India: A Path to 20,000 MW by 2022


By Madeline Tyson, Breakthrough Fellow. Originally posted at the Breakthrough Institute

India recently released the first guidelines for the rapidly-developing nation's ambitious National Solar Mission that outline how the program plans to successfully deploy 20,000 MW of grid-tied solar power within the next 12 years. That goal, which would see the equivalent of 13% of the India's entire current electricity generation come from solar panels by 2022, presents a formidable challenge, one that India seeks to address with proactive public policy.

From the guidelines:

"The objective of the Jawaharlal Nehru National Solar Mission (JNNSM) under the brand 'Solar India' is to establish India as a global leader in solar energy, by creating the policy conditions for its diffusion across the country as quickly as possible. The Mission has set a target of 20,000MW and stipulates implementation and achievement of the target in 3 phases (first phase upto 2012-13, second phase from 2013 to 2017 and the third phase from 2017 to 2022) for various components, including grid connected solar power.

The successful implementation of the JNNSM requires the identification of resources to overcome the financial, investment, technology, institutional and other related barriers which confront solar power development in India. The penetration of solar power, therefore, requires substantial support. The policy framework of the Mission will facilitate the process of achieving grid parity by 2022.

In order to facilitate grid connected solar power generation in the first phase, a mechanism of "bundling" relatively expensive solar power with power from the unallocated quota of the Government of India (Ministry of Power) generated at NTPC coal based stations, which is relatively cheaper, has been proposed by the Mission. This "bundled power" would be sold to the Distribution Utilities at the Central Electricity Regulatory Commission (CERC) determined prices."
While the target is certainly a reach, the new National Solar Mission guidelines demonstrate a clear understanding that without proactive government policies to remove key barriers to solar deployment, this emerging clean energy technology will never become cost competitive with well-entrenched competitors, like coal. Like early adopters for smart phones or flat panel TVs, by spreading the initially-high costs of solar power across overall rates through "bundling," India's National Solar Mission can create the early-adopter markets needed to scale-up solar power and bring down costs over time.

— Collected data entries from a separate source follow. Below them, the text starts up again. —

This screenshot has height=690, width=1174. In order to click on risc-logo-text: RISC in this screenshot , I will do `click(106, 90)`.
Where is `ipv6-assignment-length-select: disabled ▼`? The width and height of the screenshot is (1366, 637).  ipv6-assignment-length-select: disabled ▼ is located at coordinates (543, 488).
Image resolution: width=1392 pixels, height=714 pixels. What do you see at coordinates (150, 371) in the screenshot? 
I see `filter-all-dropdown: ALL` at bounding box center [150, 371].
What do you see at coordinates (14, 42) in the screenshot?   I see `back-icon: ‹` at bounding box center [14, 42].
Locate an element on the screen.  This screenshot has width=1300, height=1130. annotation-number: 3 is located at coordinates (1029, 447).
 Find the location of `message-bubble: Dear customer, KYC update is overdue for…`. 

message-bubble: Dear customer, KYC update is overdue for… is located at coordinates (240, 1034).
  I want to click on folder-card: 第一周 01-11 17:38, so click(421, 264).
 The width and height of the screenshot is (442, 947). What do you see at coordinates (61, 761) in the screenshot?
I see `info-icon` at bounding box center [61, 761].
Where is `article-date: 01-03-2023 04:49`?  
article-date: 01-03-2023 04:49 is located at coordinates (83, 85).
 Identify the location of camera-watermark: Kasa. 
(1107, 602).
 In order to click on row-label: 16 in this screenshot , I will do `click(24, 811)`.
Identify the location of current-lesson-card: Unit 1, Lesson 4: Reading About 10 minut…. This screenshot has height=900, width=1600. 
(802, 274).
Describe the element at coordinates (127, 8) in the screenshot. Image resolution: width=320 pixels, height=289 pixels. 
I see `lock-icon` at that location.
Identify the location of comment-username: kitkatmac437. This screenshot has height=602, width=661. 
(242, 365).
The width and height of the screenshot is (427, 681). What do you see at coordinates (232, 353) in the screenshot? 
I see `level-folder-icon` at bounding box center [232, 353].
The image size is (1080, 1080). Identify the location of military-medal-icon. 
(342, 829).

India also recently proposed the implementation of a per ton coal cess whose revenue would go into a "National Clean Energy Fund" to finance clean energy innovation. This strategy, in concert with the scale-up from the National Solar Plan, offers the other key ingredient needed to cut costs through innovation, learning, and deployment at scale. Such proactive policy support is essential to making clean energy cheap and abundant.